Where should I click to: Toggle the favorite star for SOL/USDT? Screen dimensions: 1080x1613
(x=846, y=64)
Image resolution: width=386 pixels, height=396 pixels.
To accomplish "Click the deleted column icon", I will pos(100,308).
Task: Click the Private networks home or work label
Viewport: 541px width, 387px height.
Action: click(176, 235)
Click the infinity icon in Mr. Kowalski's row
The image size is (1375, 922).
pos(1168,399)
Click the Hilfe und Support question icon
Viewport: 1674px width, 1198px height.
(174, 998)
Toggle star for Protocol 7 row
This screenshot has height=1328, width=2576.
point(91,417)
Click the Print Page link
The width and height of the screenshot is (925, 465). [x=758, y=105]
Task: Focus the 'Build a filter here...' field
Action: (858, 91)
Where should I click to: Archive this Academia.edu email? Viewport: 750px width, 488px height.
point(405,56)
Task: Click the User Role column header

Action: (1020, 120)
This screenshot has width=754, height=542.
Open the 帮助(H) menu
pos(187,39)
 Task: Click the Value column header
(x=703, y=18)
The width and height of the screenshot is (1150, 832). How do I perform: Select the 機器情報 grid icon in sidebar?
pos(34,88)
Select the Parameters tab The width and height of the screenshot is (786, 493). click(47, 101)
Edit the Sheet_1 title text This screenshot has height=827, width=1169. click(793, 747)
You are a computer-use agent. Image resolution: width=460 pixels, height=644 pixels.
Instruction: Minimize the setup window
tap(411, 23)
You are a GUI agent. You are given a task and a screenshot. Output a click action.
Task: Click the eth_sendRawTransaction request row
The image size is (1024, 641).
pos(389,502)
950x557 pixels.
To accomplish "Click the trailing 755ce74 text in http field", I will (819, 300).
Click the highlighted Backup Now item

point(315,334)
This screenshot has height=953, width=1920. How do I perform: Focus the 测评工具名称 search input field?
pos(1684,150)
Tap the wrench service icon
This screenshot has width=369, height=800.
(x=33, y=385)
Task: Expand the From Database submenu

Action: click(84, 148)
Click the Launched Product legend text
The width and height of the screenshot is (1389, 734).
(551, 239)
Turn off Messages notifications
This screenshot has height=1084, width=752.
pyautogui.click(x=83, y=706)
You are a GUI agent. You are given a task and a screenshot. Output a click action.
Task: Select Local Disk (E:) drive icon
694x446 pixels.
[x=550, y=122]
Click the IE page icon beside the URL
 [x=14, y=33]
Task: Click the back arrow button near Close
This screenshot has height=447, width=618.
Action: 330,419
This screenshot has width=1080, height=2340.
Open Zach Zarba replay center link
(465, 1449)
....
» Work task: Output the first line of the entries above and every line after it, exactly as written, ending with the line that contains "Click the infinity icon in Mr. Kowalski's row".

» Response area:
Where should I click to: Toggle the favorite star for SOL/USDT? Screen dimensions: 1080x1613
(x=846, y=64)
Image resolution: width=386 pixels, height=396 pixels.
To accomplish "Click the deleted column icon", I will pos(100,308).
Task: Click the Private networks home or work label
Viewport: 541px width, 387px height.
Action: click(176, 235)
Click the infinity icon in Mr. Kowalski's row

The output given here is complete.